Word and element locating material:
-- start --

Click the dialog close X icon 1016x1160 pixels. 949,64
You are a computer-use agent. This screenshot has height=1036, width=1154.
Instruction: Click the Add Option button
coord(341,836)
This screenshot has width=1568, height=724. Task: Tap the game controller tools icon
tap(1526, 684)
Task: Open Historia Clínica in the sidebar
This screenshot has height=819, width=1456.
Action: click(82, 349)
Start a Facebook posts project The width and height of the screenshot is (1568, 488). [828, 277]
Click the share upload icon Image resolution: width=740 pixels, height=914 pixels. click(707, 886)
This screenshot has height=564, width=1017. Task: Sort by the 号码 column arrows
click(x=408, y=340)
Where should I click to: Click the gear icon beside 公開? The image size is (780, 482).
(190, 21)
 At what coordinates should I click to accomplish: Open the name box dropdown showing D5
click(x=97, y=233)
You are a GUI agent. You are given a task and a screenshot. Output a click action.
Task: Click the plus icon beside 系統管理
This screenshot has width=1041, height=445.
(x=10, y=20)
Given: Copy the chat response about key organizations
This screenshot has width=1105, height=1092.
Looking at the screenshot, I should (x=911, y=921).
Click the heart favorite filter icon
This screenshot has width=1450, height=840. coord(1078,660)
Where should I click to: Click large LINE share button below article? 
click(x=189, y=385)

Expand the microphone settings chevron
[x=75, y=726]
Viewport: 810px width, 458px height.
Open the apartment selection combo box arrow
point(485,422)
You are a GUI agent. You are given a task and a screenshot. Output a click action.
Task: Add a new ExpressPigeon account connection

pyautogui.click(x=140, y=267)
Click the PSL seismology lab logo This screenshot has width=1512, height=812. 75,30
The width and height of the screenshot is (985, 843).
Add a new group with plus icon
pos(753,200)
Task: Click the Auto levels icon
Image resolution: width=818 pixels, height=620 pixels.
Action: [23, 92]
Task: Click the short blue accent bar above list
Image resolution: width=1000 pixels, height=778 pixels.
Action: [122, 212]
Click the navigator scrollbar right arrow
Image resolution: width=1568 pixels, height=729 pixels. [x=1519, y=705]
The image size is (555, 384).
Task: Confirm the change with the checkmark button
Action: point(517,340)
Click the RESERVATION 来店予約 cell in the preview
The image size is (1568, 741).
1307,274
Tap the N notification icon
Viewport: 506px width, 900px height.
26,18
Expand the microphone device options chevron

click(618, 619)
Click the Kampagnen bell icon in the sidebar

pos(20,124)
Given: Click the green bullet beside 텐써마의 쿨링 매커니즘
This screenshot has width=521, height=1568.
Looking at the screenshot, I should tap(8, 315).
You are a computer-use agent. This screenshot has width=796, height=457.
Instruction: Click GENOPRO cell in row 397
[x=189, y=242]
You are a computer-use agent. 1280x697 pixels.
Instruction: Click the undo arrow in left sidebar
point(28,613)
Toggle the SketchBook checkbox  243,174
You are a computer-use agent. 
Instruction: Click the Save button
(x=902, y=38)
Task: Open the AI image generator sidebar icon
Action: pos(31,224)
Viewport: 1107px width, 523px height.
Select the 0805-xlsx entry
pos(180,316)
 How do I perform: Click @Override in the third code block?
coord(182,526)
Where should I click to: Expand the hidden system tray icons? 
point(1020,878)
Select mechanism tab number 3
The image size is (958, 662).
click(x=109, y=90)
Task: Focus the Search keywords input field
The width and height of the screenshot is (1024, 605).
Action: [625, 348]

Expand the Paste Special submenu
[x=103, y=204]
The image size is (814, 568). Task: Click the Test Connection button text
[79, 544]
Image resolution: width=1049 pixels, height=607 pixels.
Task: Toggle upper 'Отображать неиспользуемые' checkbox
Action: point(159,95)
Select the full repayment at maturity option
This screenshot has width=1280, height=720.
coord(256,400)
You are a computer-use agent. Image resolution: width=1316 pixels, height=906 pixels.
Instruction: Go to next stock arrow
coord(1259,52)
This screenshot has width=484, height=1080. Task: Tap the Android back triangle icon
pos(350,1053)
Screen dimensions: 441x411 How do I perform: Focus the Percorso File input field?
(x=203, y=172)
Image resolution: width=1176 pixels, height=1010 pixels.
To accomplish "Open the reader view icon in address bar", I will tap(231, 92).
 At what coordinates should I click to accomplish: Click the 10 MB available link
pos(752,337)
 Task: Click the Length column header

-- end --

Written instruction.
Reproduce word for word the lines of the material above, starting with the line that contains "Task: Click the Auto levels icon" and going on through the line that contains "[x=103, y=204]".

Result for this exercise.
Task: Click the Auto levels icon
Image resolution: width=818 pixels, height=620 pixels.
Action: [23, 92]
Task: Click the short blue accent bar above list
Image resolution: width=1000 pixels, height=778 pixels.
Action: [122, 212]
Click the navigator scrollbar right arrow
Image resolution: width=1568 pixels, height=729 pixels. [x=1519, y=705]
The image size is (555, 384).
Task: Confirm the change with the checkmark button
Action: point(517,340)
Click the RESERVATION 来店予約 cell in the preview
The image size is (1568, 741).
1307,274
Tap the N notification icon
Viewport: 506px width, 900px height.
26,18
Expand the microphone device options chevron

click(618, 619)
Click the Kampagnen bell icon in the sidebar

pos(20,124)
Given: Click the green bullet beside 텐써마의 쿨링 매커니즘
This screenshot has width=521, height=1568.
Looking at the screenshot, I should tap(8, 315).
You are a computer-use agent. This screenshot has width=796, height=457.
Instruction: Click GENOPRO cell in row 397
[x=189, y=242]
You are a computer-use agent. 1280x697 pixels.
Instruction: Click the undo arrow in left sidebar
point(28,613)
Toggle the SketchBook checkbox  243,174
You are a computer-use agent. 
Instruction: Click the Save button
(x=902, y=38)
Task: Open the AI image generator sidebar icon
Action: pos(31,224)
Viewport: 1107px width, 523px height.
Select the 0805-xlsx entry
pos(180,316)
 How do I perform: Click @Override in the third code block?
coord(182,526)
Where should I click to: Expand the hidden system tray icons? 
point(1020,878)
Select mechanism tab number 3
The image size is (958, 662).
click(x=109, y=90)
Task: Focus the Search keywords input field
The width and height of the screenshot is (1024, 605).
Action: [625, 348]

Expand the Paste Special submenu
[x=103, y=204]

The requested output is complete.